** EXERCISE DATA follows **
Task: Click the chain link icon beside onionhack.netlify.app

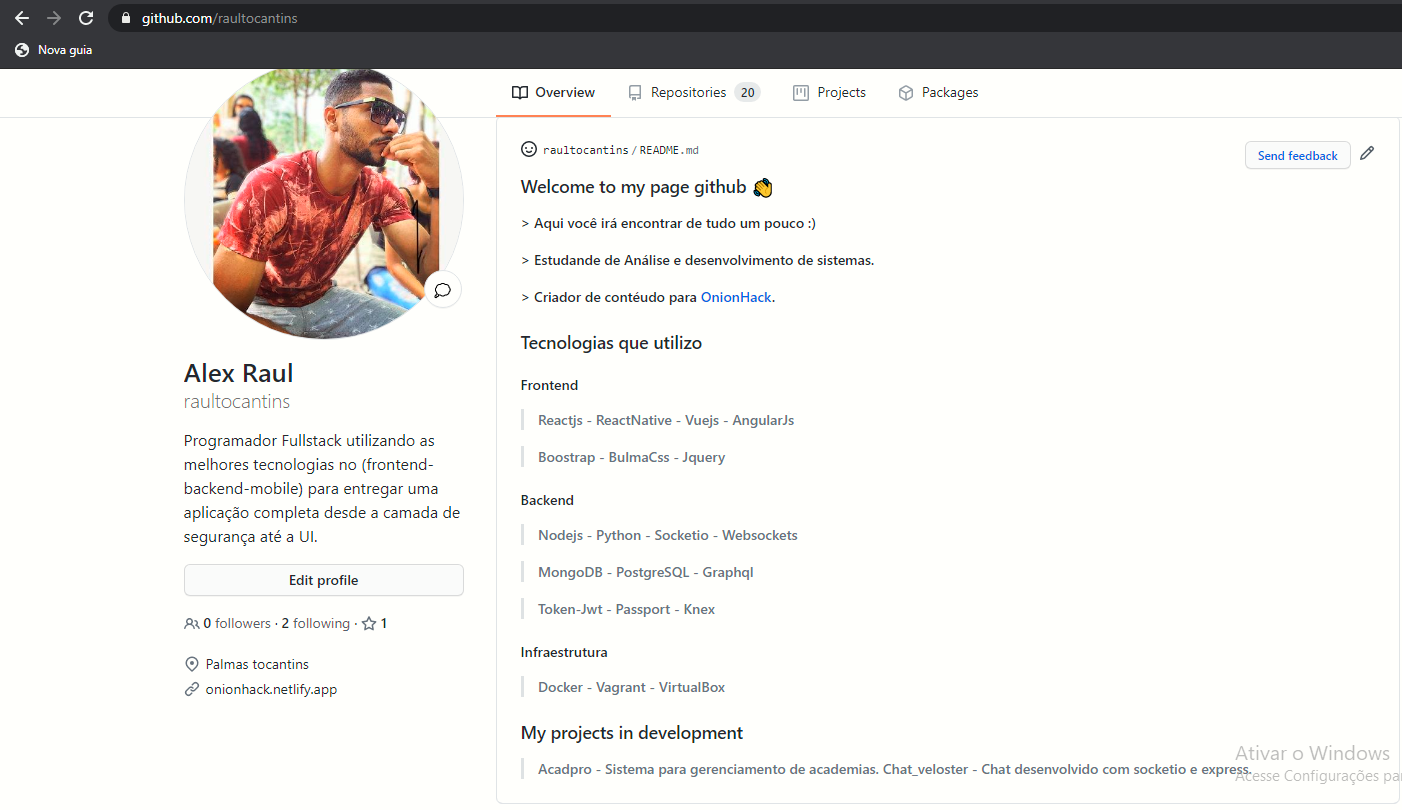Action: [190, 688]
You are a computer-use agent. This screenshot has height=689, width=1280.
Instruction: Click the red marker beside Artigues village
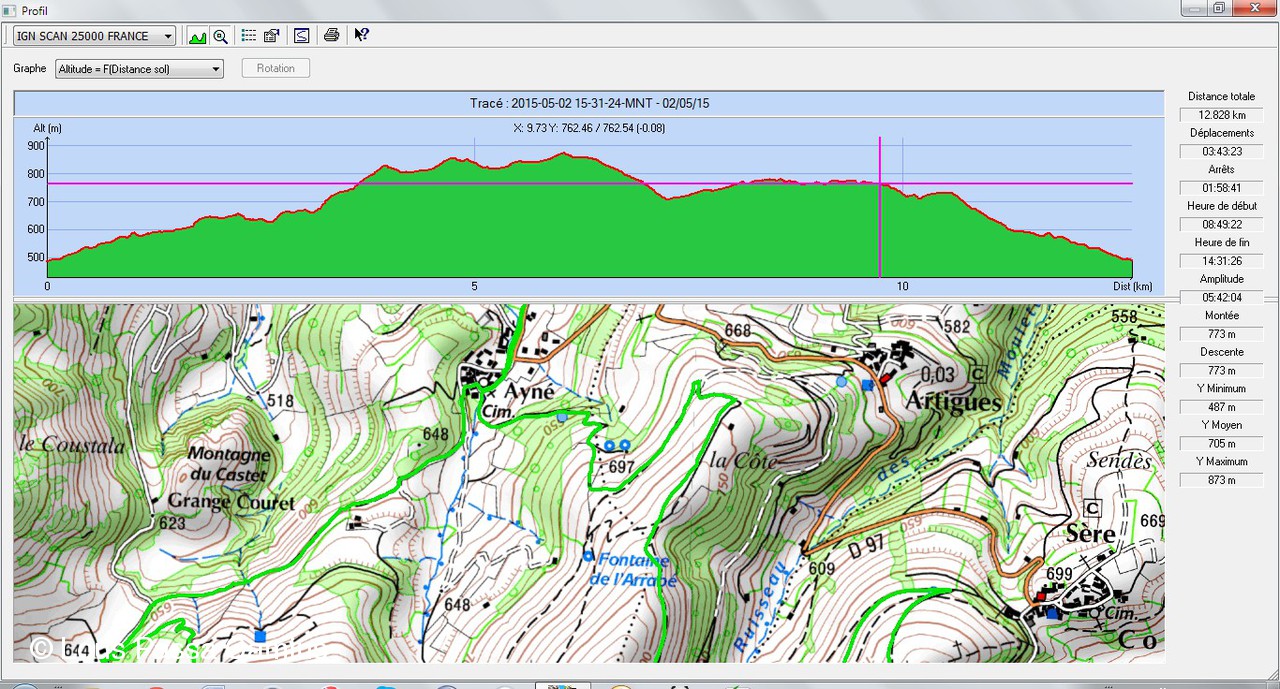click(885, 379)
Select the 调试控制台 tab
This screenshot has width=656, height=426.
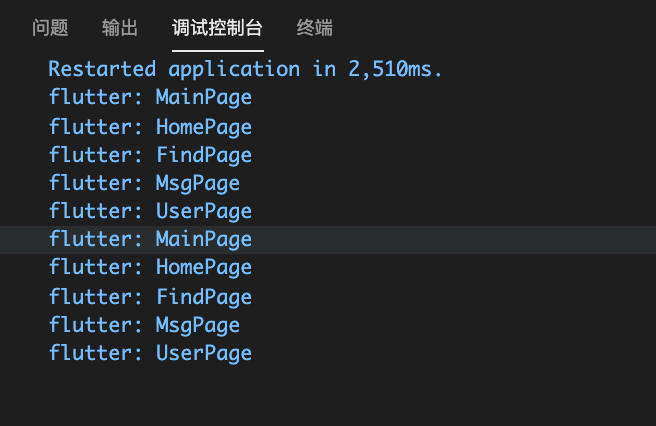coord(217,28)
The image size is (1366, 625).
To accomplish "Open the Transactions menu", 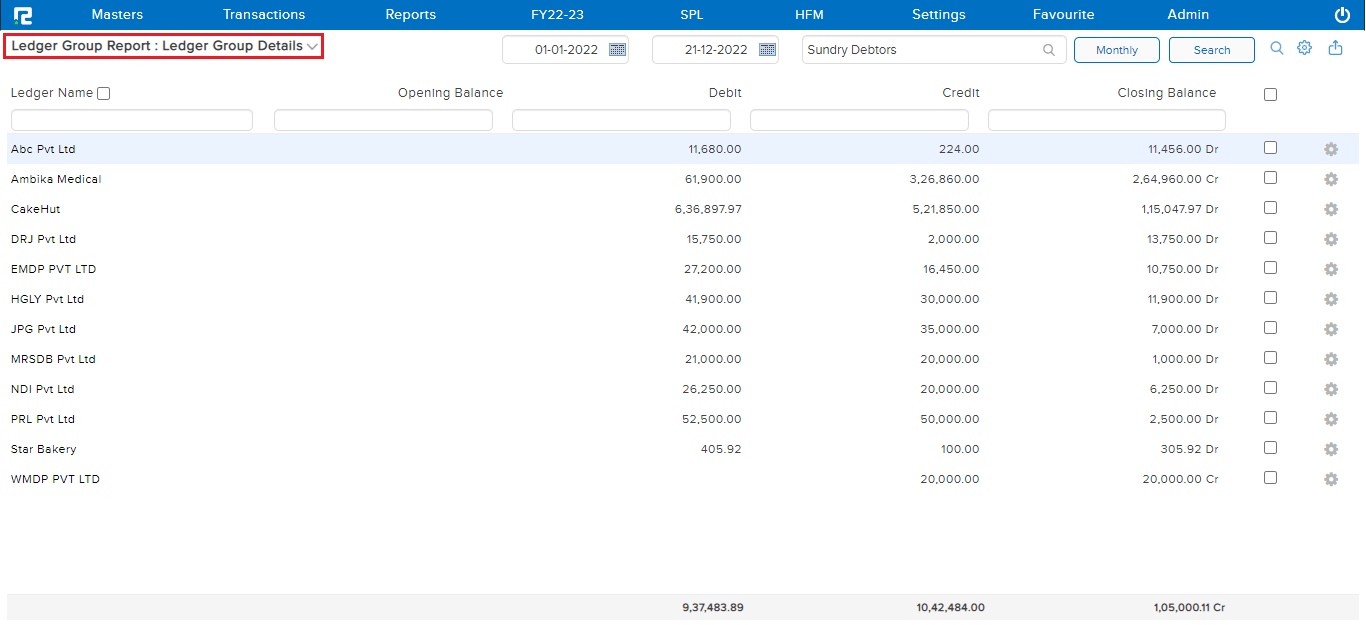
** End of EXERCISE DATA **
### WHAT TO PRODUCE:
With the pictures excluded, transcribe word for word only the lines from the one containing "This screenshot has width=656, height=426." through the last line of the records.

### EXERCISE RESULT:
This screenshot has width=656, height=426.
coord(217,28)
The image size is (1366, 625).
To accomplish "Open the Transactions menu", 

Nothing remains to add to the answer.